Subduction accretion is an important process that leads to mountain building and the growth of continents, but it is also associated with the destruction of forearc material. The impact of topographic features, such as topographic features of mountain ranges and faulting, is one important mechanism. An impact between a spreading ridge and a continental forearc can result in a thermal pulse within the forearc. This thermal pulse can be quantified using apatite fission track data and the thermal maturity of organic carbon in the forearc sediment. Several authors have suggested that subduction erosion or slip during earthquakes may be responsible for the uplift of the Coastal Cordillera, a trench-parallel morphostructural system in north Chile.
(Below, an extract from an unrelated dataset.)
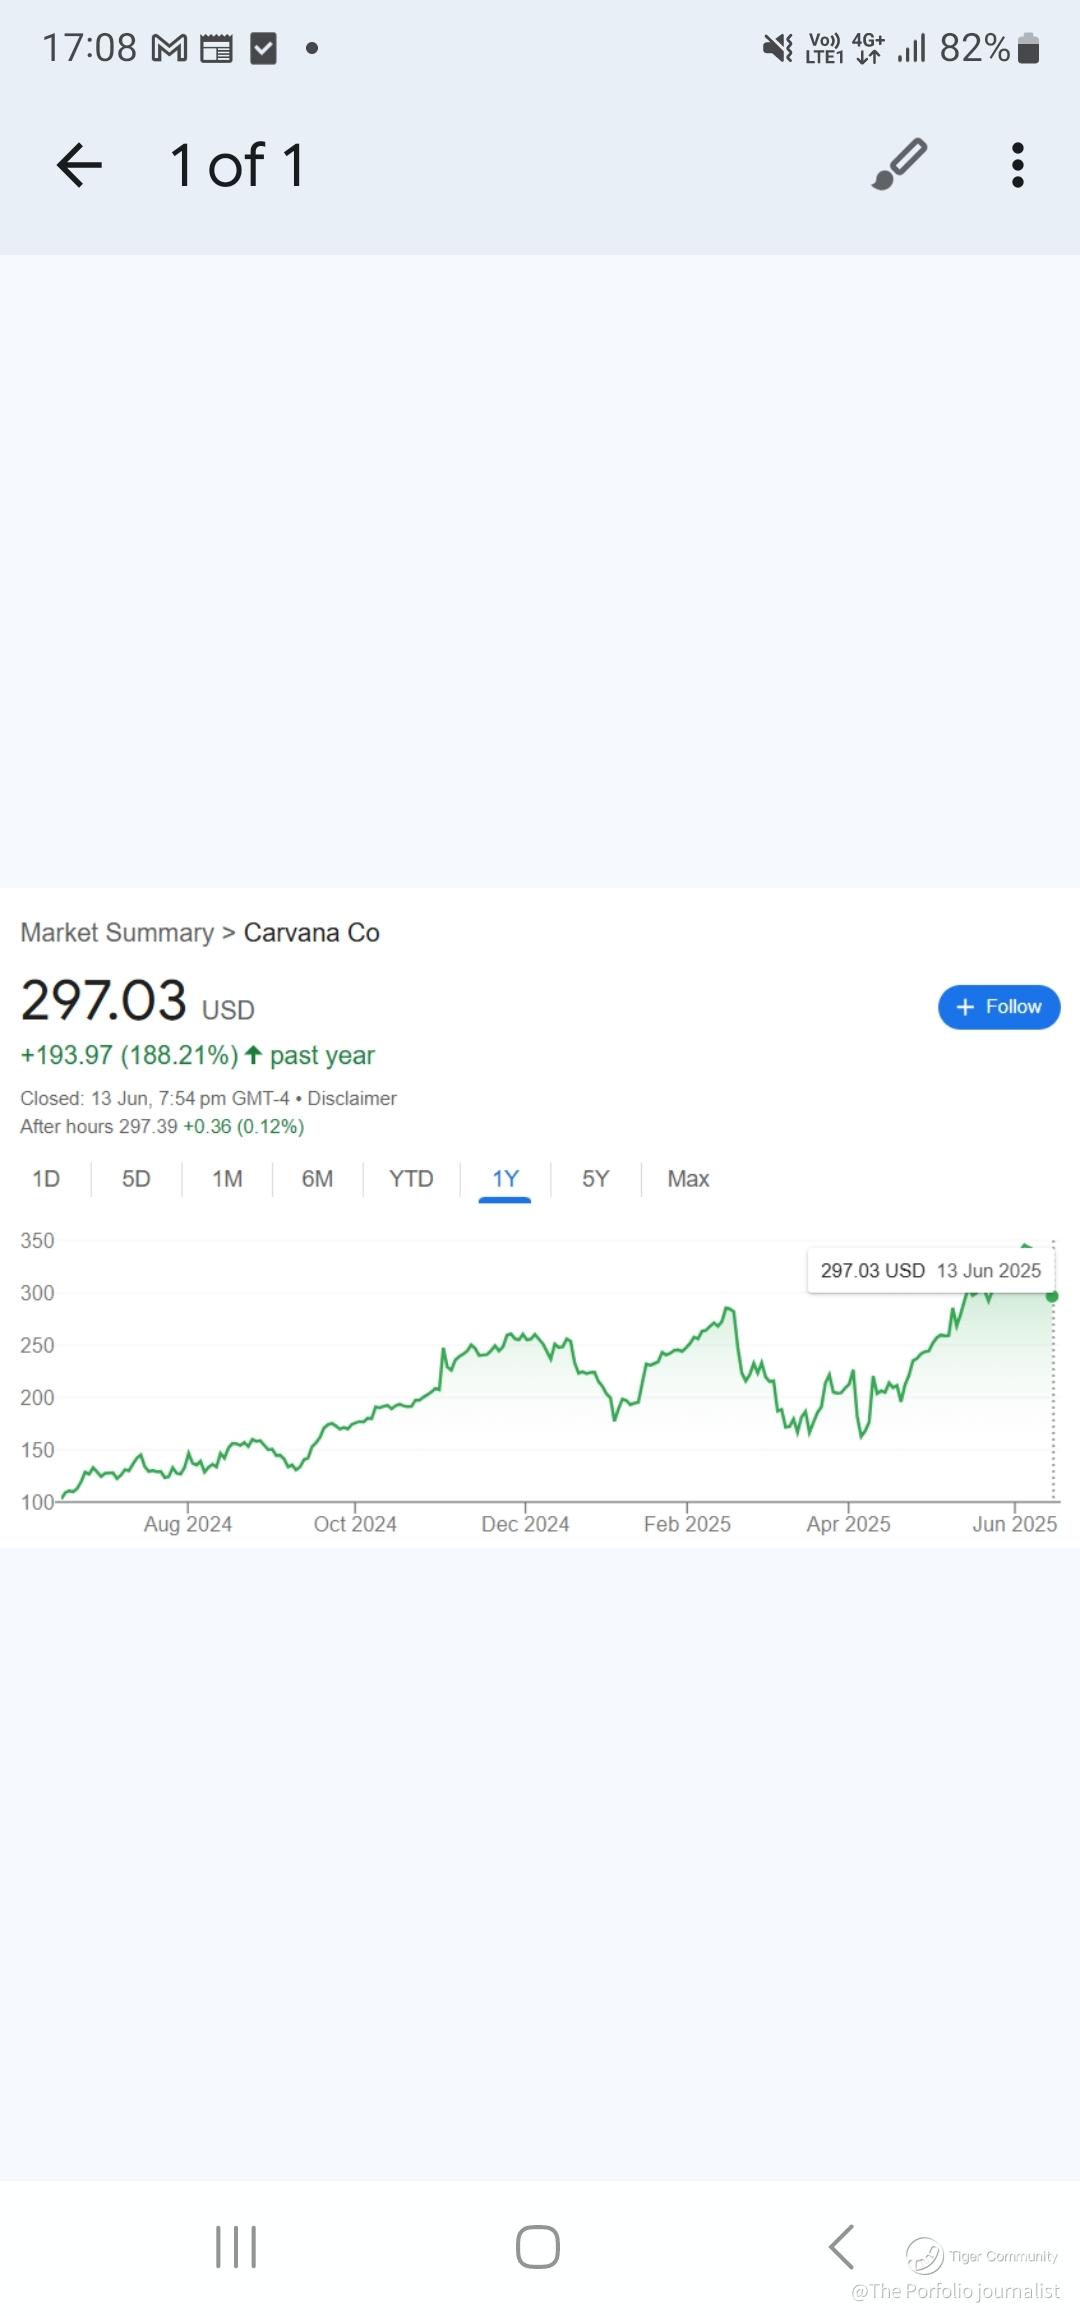Tap the Gmail notification icon
Image resolution: width=1080 pixels, height=2316 pixels.
pos(169,48)
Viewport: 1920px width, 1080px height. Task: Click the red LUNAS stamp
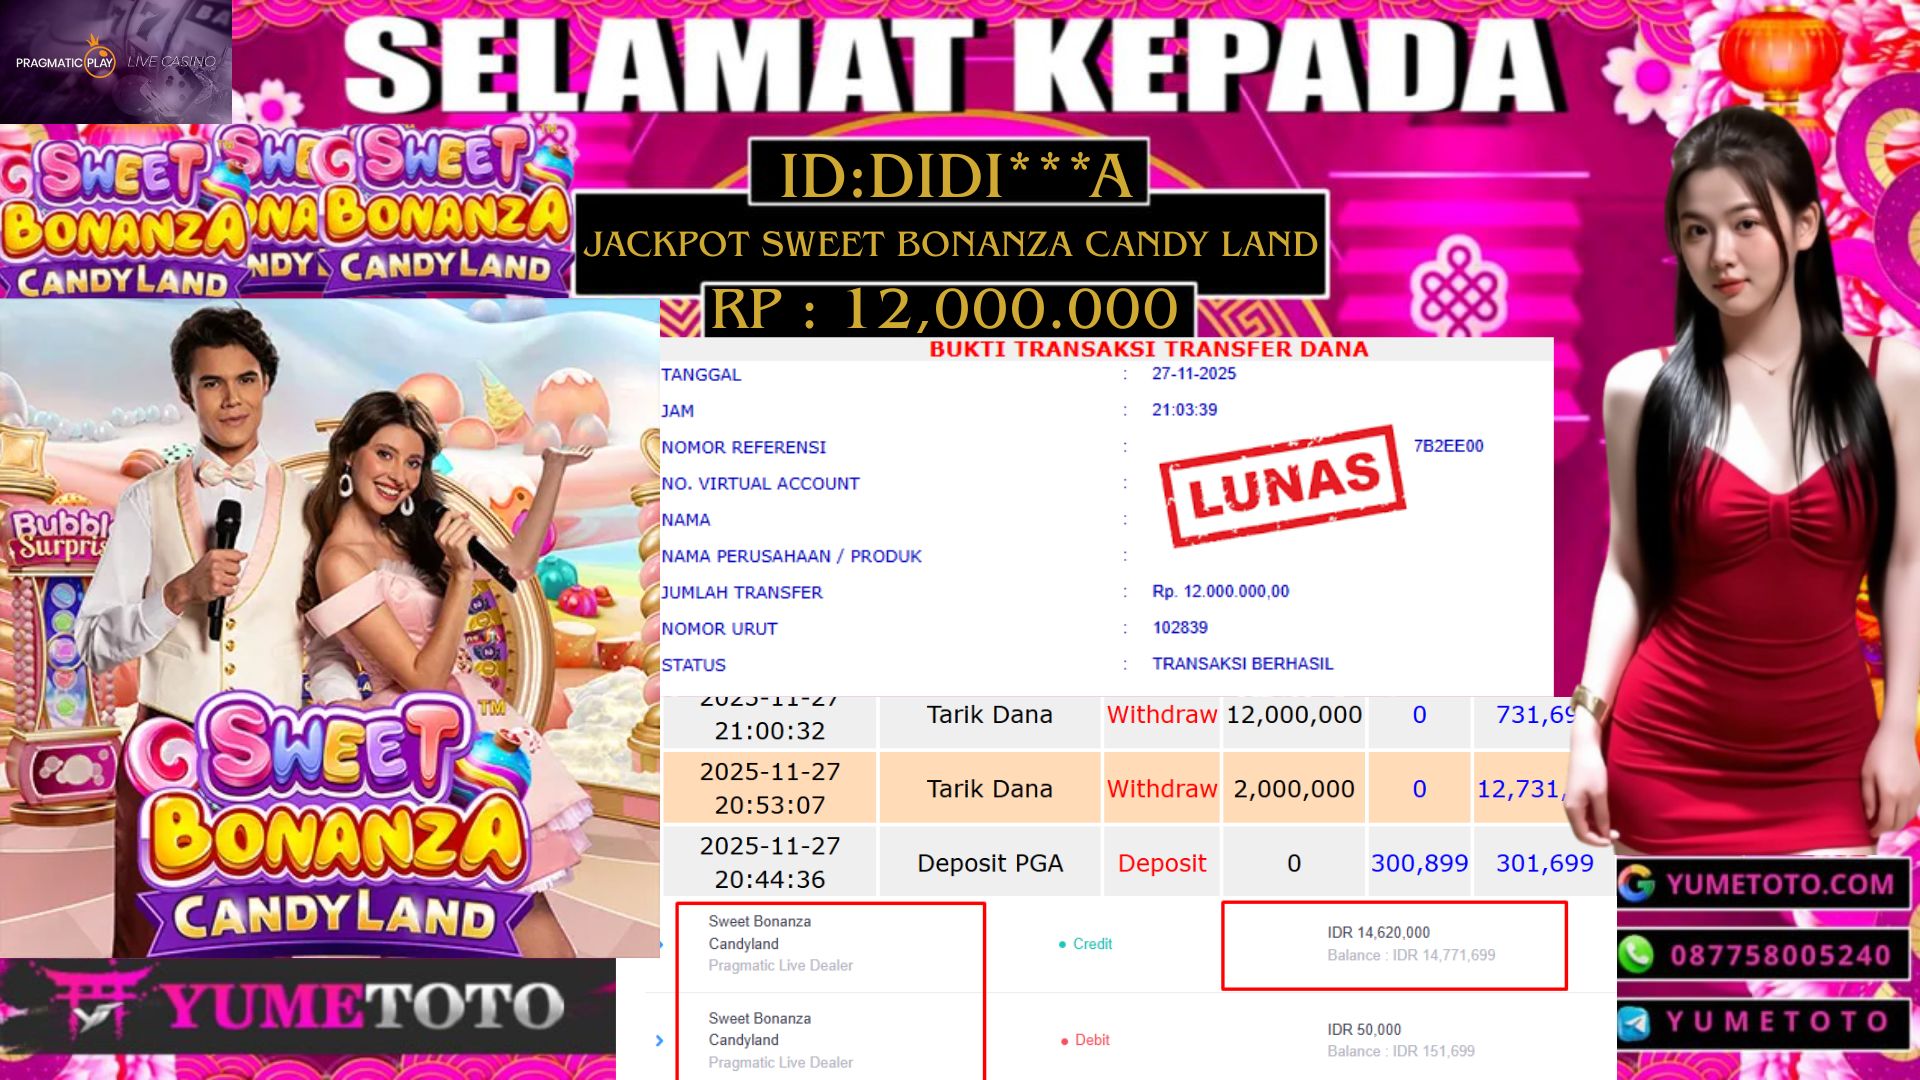click(x=1283, y=486)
== Geologic characteristics ==
The Juan Fernández Ridge (JFR) is a prominent feature on the oceanic Nazca lithosphere located west of the Chile Trench. The O'Higgins seamount group, surrounded by a topographic swell, acts as a barrier between the north and south half of the Chile Trench.

=== Sedimentary compositions ===
The continental basement of southern Chile is mainly formed of metasedimentary and metavolcanic rocks of Paleozoic age intruded by Cretaceous and Tertiary, acidic, I-type plutonic rocks of the Patagonian Batholith. In the southern-central Chilean margin, the sediment in the Chile trench is confined to the Chile Rise. The trench is unusually poor in sediments north of the JFR, but is heavily sedimented south of the Chile triple junction. The accretionary prism is confined between the two large topographic features, the Chile Rise and the JFR. The northern Chilean margin is poor in sediments due to low sediment supplies from the Andes and the presence of the JFR, which acts as a barrier to the transport of trench sediments from the southern Chile trench to the north.

=== Ophiolites ===
Taitao Peninsula lies near the triple junction and various geological features, such as the Taitao ophiolite, are related to the dynamics of the triple junction. Ridge and trench collisions are clear indications of the subduction history around the Pacific Ocean and are likely a dominant mechanism of ophiolite positioning. This results in a rapid sinking and spreading along with magmatic activity near the oceanic trench.